# Tom Tom speed camera warning in France



## Reggie (May 1, 2005)

Hi,
We have a Tom Tom with speed camers warnings built in for France, we will be travelling there in a couple of weeks time and i have been told it is an offence to have this on the Tom Tom, does anyone know if this is the case and if so can they be de-activated ?
Thanks
regards
Reg


----------



## geraldandannie (Jun 4, 2006)

Hi Reg

The last time I saw anything about this, it's the radar _detectors_ that are banned. TomToms work on a pre-loaded database of locations, which are (were) OK.

Gerald


----------



## spykal (May 9, 2005)

Hi

AFAIK all versions of Tomtom allow you to choose to show or not show POIs ( the speed traps are POIs :wink: ). On mine I go to Change Preferences >Manage POI > then either Enable/disable POI or Warn When Near POI.

BUT you don't need to do any of this as you are allowed to use Speed Camera warning via a GPS in France .... see Here <<<

Mike


----------



## Penquin (Oct 15, 2007)

Agree totally with spykat, perfectly legal, the things that are illegal are the receptors that pick up the radar - they can be seized WITH THE VEHICLE also - that could be very expensive!


----------



## DABurleigh (May 9, 2005)

And this one is more authoritative still:
http://www.ambafrance-uk.org/Cannonball-racers-arrested-by-the.html

Switzerland MAY be dodgy on this count however. Haven't pursued this.

Dave


----------



## RichardnGill (Aug 31, 2006)

> They were both given a €1,000 fine (£675) and a 3 month suspended jail sentence. The two cars were confiscated by the Court and will be sold at auction. Each car is valued at approximately £100,000.
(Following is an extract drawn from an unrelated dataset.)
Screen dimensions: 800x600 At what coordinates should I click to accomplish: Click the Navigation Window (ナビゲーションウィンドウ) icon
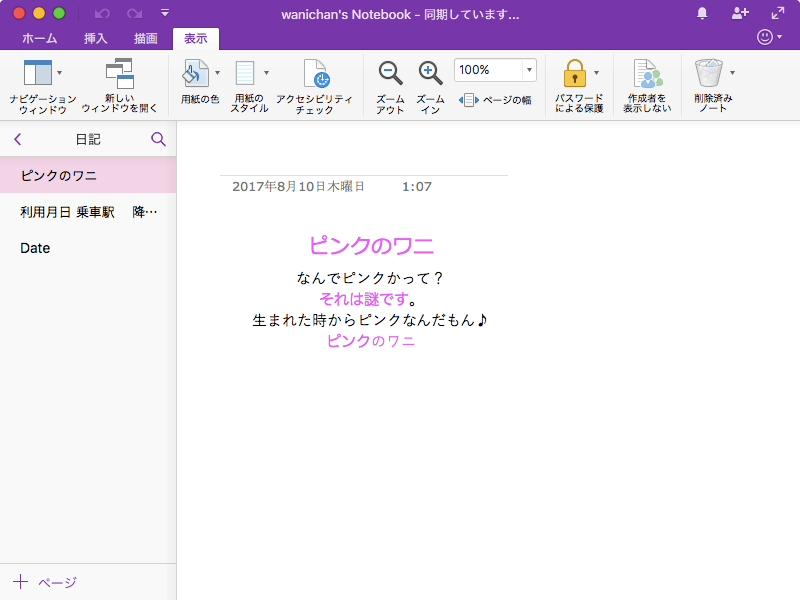(x=37, y=74)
 Best not try to make up time on the autorote then this year 

Richard...


----------



## Reggie (May 1, 2005)

*thanks evryone for taking the time to respond*

Many thanks for the resonse it is very much appreciated
Regards
reg


----------



## MikeCo (Jan 26, 2008)

We have just come back from a month in France and used the Tom Tom to tell us where the camera's were. Normally we were never near the speed anyway so it did not really matter.
One thing that I did do was to set the unit to Kilometers and then pick the speed option on the display.
This meant that I could easily see what speed I was doing without trying to read the van speedometer which is almost impossible.
If you did exceed the speed limit then Tom Tom would let you know.


----------